The Sine Qua Non


In July 1972, Gary and I were in New York for opening night of the final dates on the Rollng Stones’ tour. We’d seen them seven times in five different cities. We knew the exact moment in Stevie Wonder’s opening set to break for the stage before the guards were positioned.

Large arena tours were still a new concept and crowd control techniques had yet to be perfected. The only method promoters employed in those days was to have faith people would stay in their assigned seats. They miscalculated.

(It should be noted after this Monday night performance, Tuesday’s concerts featured much heavier security with huge sheets of plywood blocking both ends of the aisles on the main floor. As well as all the entrances onto the floor.)

Crowds in the other cities had been a little unruly, a lot of jostling for position but nothing we couldn’t handle. We always made it to the lip of the stage. In Madison Square Garden, however, it was pure anarchy. We were surrounded by throngs of New Yorkers doing what they do best: push, push, push.

As the intermission was coming to an end Gary and I were five rows back. We realized this was the best we could do. Then the house lights dimmed and over the speakers came the dramatic, low-key announcer’s voice, “Ladies and Gentlemen….The Rolling Stones.”

With the opening strains of Brown Sugar I instantly found myself in an ever-tightening vise: surging hordes behind me, an immoveable stage to the front. I lost Gary in the mayhem and was pinned in by all of the humanity. My back was to the band though concert music was not foremost on my mind at the moment. I searched for an exit route but couldn’t move. There was no way out.
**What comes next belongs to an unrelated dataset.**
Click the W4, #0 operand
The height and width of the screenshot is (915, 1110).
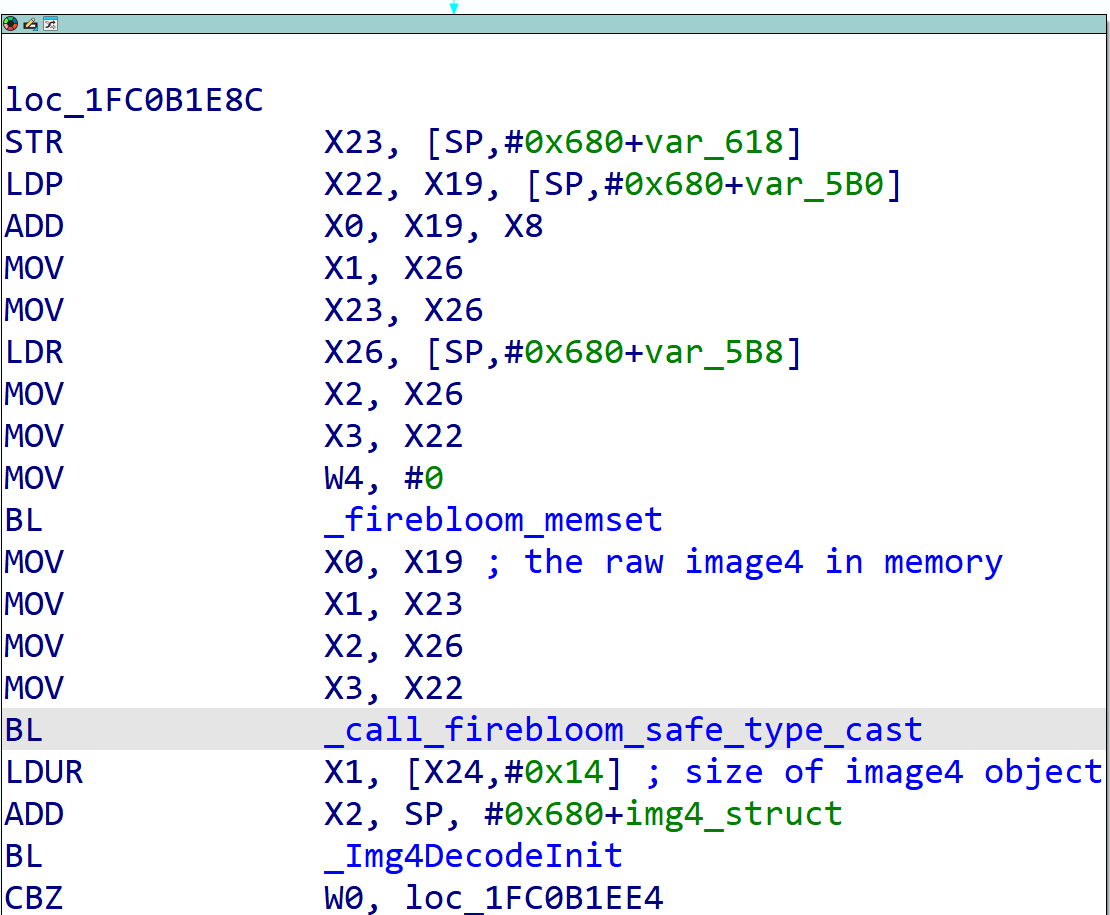(383, 478)
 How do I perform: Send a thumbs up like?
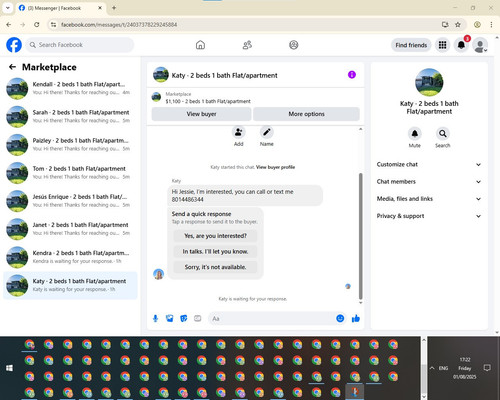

Suddenly I felt an arm around my waist and in one fell swoop, someone pulled me backwards on to their chair. Everyone in the first rows was standing on their seats and the floor space where their feet once rested was now occupied by the influx of fans. We were packed so tightly I couldn’t turn to see who my captor was. But for the next hour a strangers arm around my bare midriff and a three inch sliver of a folding chair were my only security.

When the concert ended and the crowd began to thin I jumped from the chair and turned to meet the person who rescued me. He was a very cute high school senior on a date with his girlfriend. Although I gave him a perfunctory thank you over my shoulder when he pulled me from the scramble, I doubt if he heard me. Now I was effusive. I thought he’d spared me great harm and I was very grateful.

In a very sexy moment he gave me a sheepish smile. As if he’d enjoyed touching the forbidden flesh as we listened to the devil’s music. Sensing trouble his girlfriend quickly sprayed her territory, threw her arm around his shoulder and said, “come on honey, let’s go.”

In the midst of the chaos when I first landed on my perch they were still playing Brown Sugar. I was 10 feet away so I could finally see them clearly. When I looked at Charlie he seemed to be staring back at me. I thought I was imagining it because I didn’t think he could see through the lights. Real or not, we were locked in a stare down for quite some time.

Maybe he’d seen me being trampled and was worried about what was happening on the floor. Whatever the reason, I finally had the attention of one of The Rolling Stones and I wasn’t going to blow it. I continued to act as if things were perilous.

Then I thought better of it. If he was genuinely concerned I should at least let him know I was okay. So I dropped the act and flashed a big smile.

His reaction was immediate. With the coolest indifference he slowly turned his head to the side and stared off into the distance, never to look my way again.

In a very polite way Charlie Watts was telling me not to waste his time with my bullshit.